**** Record extracts
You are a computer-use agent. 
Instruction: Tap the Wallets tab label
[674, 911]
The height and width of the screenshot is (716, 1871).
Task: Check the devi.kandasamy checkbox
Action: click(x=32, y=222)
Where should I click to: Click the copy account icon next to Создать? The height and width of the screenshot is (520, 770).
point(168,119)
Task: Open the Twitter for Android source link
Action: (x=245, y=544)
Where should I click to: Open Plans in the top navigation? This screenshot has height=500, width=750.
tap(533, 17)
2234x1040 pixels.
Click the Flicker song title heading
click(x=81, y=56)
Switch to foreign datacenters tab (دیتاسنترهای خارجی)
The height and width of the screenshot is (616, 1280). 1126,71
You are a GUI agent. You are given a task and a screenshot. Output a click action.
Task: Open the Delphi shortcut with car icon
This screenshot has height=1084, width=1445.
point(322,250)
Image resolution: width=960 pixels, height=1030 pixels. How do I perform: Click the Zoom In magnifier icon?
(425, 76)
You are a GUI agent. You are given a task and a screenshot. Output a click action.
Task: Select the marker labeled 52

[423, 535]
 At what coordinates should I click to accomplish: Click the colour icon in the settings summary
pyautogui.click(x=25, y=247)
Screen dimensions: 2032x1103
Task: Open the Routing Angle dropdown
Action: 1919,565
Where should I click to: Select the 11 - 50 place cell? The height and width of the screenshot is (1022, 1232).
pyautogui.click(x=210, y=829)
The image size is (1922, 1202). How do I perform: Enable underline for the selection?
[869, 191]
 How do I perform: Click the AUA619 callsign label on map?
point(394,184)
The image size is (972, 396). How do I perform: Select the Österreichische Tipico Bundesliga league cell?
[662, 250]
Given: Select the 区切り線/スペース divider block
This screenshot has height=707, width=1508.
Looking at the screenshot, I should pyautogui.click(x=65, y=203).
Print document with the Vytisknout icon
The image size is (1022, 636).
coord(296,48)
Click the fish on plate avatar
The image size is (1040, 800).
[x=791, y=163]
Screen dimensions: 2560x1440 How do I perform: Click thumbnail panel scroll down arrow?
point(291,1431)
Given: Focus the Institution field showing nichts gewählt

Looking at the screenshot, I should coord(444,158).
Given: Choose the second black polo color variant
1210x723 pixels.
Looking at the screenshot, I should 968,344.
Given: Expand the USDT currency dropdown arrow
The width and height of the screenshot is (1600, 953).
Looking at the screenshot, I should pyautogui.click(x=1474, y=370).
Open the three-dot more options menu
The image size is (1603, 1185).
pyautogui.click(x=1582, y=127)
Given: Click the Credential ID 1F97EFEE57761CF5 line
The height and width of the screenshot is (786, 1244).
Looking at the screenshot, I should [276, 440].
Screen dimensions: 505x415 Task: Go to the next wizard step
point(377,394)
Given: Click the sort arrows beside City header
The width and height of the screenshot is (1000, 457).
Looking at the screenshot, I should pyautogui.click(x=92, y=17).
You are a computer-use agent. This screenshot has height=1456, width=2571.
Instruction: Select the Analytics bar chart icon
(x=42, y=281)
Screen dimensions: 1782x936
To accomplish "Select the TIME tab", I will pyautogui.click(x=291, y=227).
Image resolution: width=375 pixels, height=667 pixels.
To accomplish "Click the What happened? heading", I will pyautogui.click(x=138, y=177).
********
Requirement: Can you extract every line of the data above and reproduce each one verbatim, in its original order?

Task output:
You are a computer-use agent. 
Instruction: Tap the Wallets tab label
[674, 911]
The height and width of the screenshot is (716, 1871).
Task: Check the devi.kandasamy checkbox
Action: click(x=32, y=222)
Where should I click to: Click the copy account icon next to Создать? The height and width of the screenshot is (520, 770).
point(168,119)
Task: Open the Twitter for Android source link
Action: (x=245, y=544)
Where should I click to: Open Plans in the top navigation? This screenshot has height=500, width=750.
tap(533, 17)
2234x1040 pixels.
Click the Flicker song title heading
click(x=81, y=56)
Switch to foreign datacenters tab (دیتاسنترهای خارجی)
The height and width of the screenshot is (616, 1280). 1126,71
You are a GUI agent. You are given a task and a screenshot. Output a click action.
Task: Open the Delphi shortcut with car icon
This screenshot has height=1084, width=1445.
point(322,250)
Image resolution: width=960 pixels, height=1030 pixels. How do I perform: Click the Zoom In magnifier icon?
(425, 76)
You are a GUI agent. You are given a task and a screenshot. Output a click action.
Task: Select the marker labeled 52

[423, 535]
 At what coordinates should I click to accomplish: Click the colour icon in the settings summary
pyautogui.click(x=25, y=247)
Screen dimensions: 2032x1103
Task: Open the Routing Angle dropdown
Action: 1919,565
Where should I click to: Select the 11 - 50 place cell? The height and width of the screenshot is (1022, 1232).
pyautogui.click(x=210, y=829)
The image size is (1922, 1202). How do I perform: Enable underline for the selection?
[869, 191]
 How do I perform: Click the AUA619 callsign label on map?
point(394,184)
The image size is (972, 396). How do I perform: Select the Österreichische Tipico Bundesliga league cell?
[662, 250]
Given: Select the 区切り線/スペース divider block
This screenshot has height=707, width=1508.
Looking at the screenshot, I should pyautogui.click(x=65, y=203).
Print document with the Vytisknout icon
The image size is (1022, 636).
coord(296,48)
Click the fish on plate avatar
The image size is (1040, 800).
[x=791, y=163]
Screen dimensions: 2560x1440 How do I perform: Click thumbnail panel scroll down arrow?
point(291,1431)
Given: Focus the Institution field showing nichts gewählt

Looking at the screenshot, I should coord(444,158).
Given: Choose the second black polo color variant
1210x723 pixels.
Looking at the screenshot, I should 968,344.
Given: Expand the USDT currency dropdown arrow
The width and height of the screenshot is (1600, 953).
Looking at the screenshot, I should pyautogui.click(x=1474, y=370).
Open the three-dot more options menu
The image size is (1603, 1185).
pyautogui.click(x=1582, y=127)
Given: Click the Credential ID 1F97EFEE57761CF5 line
The height and width of the screenshot is (786, 1244).
Looking at the screenshot, I should [276, 440].
Screen dimensions: 505x415 Task: Go to the next wizard step
point(377,394)
Given: Click the sort arrows beside City header
The width and height of the screenshot is (1000, 457).
Looking at the screenshot, I should pyautogui.click(x=92, y=17).
You are a computer-use agent. This screenshot has height=1456, width=2571.
Instruction: Select the Analytics bar chart icon
(x=42, y=281)
Screen dimensions: 1782x936
To accomplish "Select the TIME tab", I will pyautogui.click(x=291, y=227).
Image resolution: width=375 pixels, height=667 pixels.
To accomplish "Click the What happened? heading", I will pyautogui.click(x=138, y=177).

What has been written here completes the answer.